Well, there's high-value, and then there's HIGH-VALUE. And this kidnapping victim is the latter. And wouldn't you know, this crime eventually leads back to the Guild. This is the book Mr. Rollins has been promising readers. It is the ultimate showdown between these two organizations. And, yes, Sigma is called upon to fulfill the mission stated above. The Guild's plot goes well beyond kidnapping, but I shall decline to elucidate further. What I will do, instead, is highlight some of the strengths and weaknesses of the book.
* Seichan tells Gray, "We've been ordered to pick up another two teammates, local assets already in the region, with unique skills to help us on this mission." Those who read Rollins' recently published e-short, Tracker: A Short Story Exclusive, have already guessed that I'm referring to retired Army war dog, Kane, and his handler, Tucker. These two are the freshest thing to hit Sigma in quite some time! First, they're just great characters. Former-veterinarian Rollins does a bang-up job writing from a dogs-eye view. These war dogs are unbelievably skilled. What they can do, and how they work with their human, is flat-out fascinating. Are you a fan of Dean Koontz's Watchers? You are going to LOVE Kane!
* I think Rollins' greatest strength is the integration of really smart, completely fascinating, and scarily plausible science into his plots. I have never failed to learn something within his pages. This novel deals with genetics, robotics, and the quest for immortality. At one point, the mad scientist is giving an epic lecture on how men can live indefinitely, and I'm thinking of a huge scientific impediment to that idea. I'm about to proclaim it all BOGUS. Well, almost as if he had read my mind, Rollins addressed my objection. Is it plausible? I don't know. But it sure sounds legit. I proclaim it NOT BOGUS.
* Rollins lets some recently underutilized characters shine in this novel, none more so than Kat Bryant, Sigma's second in command. She's out in the field for the first time in a long time, and this lady knows how to kick some ass. I'll never look at her the same way again. Bloodline is very much an ensemble piece, with everyone getting some face time, and it is stronger for it.
* Which reminds me... Way to write those strong female protagonists, Mr. Rollins! This has always been a strength, and it continues to impress.

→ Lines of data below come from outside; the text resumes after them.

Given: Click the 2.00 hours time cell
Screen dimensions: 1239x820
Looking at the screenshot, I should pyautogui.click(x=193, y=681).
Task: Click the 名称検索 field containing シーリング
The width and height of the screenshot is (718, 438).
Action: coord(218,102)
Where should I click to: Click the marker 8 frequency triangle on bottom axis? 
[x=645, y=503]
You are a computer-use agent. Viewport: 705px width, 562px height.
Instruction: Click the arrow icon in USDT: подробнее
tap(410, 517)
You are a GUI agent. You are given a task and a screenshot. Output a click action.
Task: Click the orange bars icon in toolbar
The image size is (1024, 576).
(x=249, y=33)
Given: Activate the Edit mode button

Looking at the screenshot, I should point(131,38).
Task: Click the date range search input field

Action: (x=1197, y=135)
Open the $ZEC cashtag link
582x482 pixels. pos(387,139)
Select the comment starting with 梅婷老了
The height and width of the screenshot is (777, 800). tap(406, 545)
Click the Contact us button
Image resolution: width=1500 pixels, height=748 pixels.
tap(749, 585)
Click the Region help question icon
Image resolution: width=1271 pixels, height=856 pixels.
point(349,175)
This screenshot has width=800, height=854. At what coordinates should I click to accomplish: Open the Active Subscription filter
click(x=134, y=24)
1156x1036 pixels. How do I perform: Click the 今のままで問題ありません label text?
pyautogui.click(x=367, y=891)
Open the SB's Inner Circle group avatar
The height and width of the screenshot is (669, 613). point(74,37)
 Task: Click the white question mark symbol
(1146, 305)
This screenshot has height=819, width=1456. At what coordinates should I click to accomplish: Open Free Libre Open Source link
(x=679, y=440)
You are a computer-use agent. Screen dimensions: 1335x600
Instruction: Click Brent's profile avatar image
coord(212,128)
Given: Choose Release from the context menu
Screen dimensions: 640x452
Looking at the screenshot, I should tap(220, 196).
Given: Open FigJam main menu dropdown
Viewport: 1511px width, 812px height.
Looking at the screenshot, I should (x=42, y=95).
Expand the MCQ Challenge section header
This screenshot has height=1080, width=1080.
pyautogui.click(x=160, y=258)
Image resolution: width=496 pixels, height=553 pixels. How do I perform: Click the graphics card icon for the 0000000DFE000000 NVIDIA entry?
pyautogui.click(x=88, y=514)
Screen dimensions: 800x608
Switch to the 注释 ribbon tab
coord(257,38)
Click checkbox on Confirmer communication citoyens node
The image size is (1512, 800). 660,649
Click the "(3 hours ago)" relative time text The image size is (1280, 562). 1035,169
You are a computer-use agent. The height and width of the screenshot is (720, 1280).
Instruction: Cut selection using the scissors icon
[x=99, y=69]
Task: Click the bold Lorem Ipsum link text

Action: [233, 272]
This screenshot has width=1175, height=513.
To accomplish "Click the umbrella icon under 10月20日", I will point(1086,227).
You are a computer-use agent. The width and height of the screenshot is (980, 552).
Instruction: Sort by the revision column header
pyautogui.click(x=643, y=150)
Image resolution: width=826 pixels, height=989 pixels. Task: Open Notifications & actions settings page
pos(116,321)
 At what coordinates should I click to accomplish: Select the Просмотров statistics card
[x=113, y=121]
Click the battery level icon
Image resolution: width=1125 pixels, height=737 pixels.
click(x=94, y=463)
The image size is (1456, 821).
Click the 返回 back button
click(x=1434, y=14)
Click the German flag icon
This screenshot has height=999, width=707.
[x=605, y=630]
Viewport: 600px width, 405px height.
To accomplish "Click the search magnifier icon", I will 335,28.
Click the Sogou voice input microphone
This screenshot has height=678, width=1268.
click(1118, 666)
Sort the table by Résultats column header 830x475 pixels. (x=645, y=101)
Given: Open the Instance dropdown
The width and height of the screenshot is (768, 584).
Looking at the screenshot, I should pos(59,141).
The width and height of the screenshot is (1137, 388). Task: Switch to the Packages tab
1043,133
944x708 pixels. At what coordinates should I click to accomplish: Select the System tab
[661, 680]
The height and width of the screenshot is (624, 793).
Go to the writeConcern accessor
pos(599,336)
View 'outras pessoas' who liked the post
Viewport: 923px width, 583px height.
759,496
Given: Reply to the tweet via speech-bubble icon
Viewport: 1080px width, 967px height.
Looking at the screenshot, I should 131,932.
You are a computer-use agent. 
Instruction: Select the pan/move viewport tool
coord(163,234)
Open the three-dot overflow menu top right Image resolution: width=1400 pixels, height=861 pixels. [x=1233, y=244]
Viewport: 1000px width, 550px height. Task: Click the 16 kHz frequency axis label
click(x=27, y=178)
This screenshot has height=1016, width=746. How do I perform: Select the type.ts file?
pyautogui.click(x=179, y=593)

* Kowalski. Kowalski is so awesome in his Kowalskiness. Who else, after watching Kane's amazing, life-saving performance under fire, would sum everything up with, "I got to get me one of those dogs"? He's always good for comic relief, but Mr. Rollins shows great restraint in not making this character too over the top, or of over-utilizing him.
* As always, Rollins leaves readers with a fascinating author's note about fact versus fiction. This time around he even includes links to video.
Now, die-hard fan that I am, it makes sense that I see more strengths than weaknesses, but as always, I do have some quibbles.
* For the last few books, Rollins has been trying (successfully) to humanize Seichan, and to reveal more of her background. That is very much the case here, but for me, personally, things were getting a little too... sentimental. You may judge for yourself.
* Also, I don't need to hear any more about the "inexplicable bond between dog and handler, tying them together by something deeper than just hand signals and spoken commands." I LOVED seeing the two in action, and Rollins didn't belabor the point, but any time their "bond" was referenced, I just wanted to roll my eyes. Clearly, I am a horrible person.
* Maybe it's because I'm a Washingtonian, or because I was obsessed with The West Wing, but I found certain elements of the Presidential/White House subplot of the novel strained even my generous suspension of disbelief.
Okay, sorry to prattle on, but there's always so much to talk about with these books! Despite my penchant for criticism, when you get right down to it, James Rollins is at the top of my favorite authors list. As always, he leaves me anxiously awaiting his next installment.